La segunda tensión refiere a discursos que plantean la dicotomía entre la situación de pobreza del migrante, es decir, que Chile está importando pobreza o el paternalismo del Estado de Chile. Así, expresiones desafortunadas como el “oasis latinoamericano” (Cooperativa, 2019) dan cuenta de una megalomanía que no refleja la realidad del país y que actúa a espaldas de la ciudadanía, generando expectativas en las personas migrantes, a quienes se les reconoce en una situación de vulnerabilidad extrema, pero que a la fecha siguen sin ver cumplidas “esas promesas”.
La tercera tensión se produce entre la academia y el mundo de la vida, puesto que la primera tiende a encapsular la situación migrante, utilizando una serie de categorías academicistas que atrapan el concepto para realizar una comprensión abstracta del fenómeno, muy lejos del mundo de la vida donde la situación migratoria se vive en lo cotidiano con todas sus complejidades de hacinamiento, tomas de terreno, problemas sanitarios, escasez de alimento, entre otros.
Estas tres tensiones son complejas y se deben evitar. No se puede hacer de las personas migrantes un sinónimo de delincuencia o narcotráfico. La migración esconde dramas humanos profundos y se demanda un Estado que resguarde las condiciones de vida de todas aquellas personas que habitamos en este territorio, y que establezca mecanismos a escala humana para asegurar el ingreso a nuestro país a aquellas personas que tengan las condiciones judiciales reglamentarias para que se co-construyan relaciones equiparables.

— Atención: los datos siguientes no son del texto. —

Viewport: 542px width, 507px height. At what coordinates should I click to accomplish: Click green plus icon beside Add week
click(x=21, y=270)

El desafío es intersectorial e interdisciplinar, considerando que el Estado debe poner ciertos mínimos en perspectiva de una vida digna. Porque las personas migrantes merecen respeto y posibilidad de una vida segura, puesto que la vulneración que portan se perpetúa en un país que no tiene las condiciones estructurales y materiales para que las situaciones que atraviesan se mitiguen en este país, es decir: situación de vivienda, trabajo decente, educación, salud, aceptación, respeto y reconocimiento. Lo que no puede suceder es que los mismos derechos fundamentales que son vulnerados en el país de origen se sigan vulnerando en el país de destino.

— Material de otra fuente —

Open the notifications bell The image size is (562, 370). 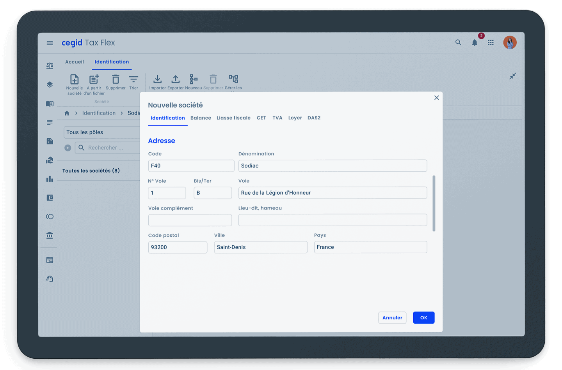[x=475, y=43]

Por tanto, el justo medio para abordar correctamente el fenómeno es el despliegue de la política de migración y extranjería (2021) que debe operar como un instrumento de resguardo a las personas migrantes y connacionales. Es así como la ley de migración y extranjería promulgada en abril de 2021 tiene como propósito la migración ordenada. La expectativa respecto de esta ley es que se constituya en una herramienta eficiente para gestionar un ingreso seguro, regular y responsable al país, instaurando deberes, obligaciones y derechos. Eso significa que se asegure que las personas extranjeras, independiente de su nacionalidad, aporten al país, asegurando la promoción, respeto y garantía de derechos humanos fundamentales.
Dra. Sonia Brito Rodríguez, Departamento de Trabajo Social Universidad Alberto Hurtado; y Dra. © Lorena Basualto Porra, Universidad Católica Silva Henríquez.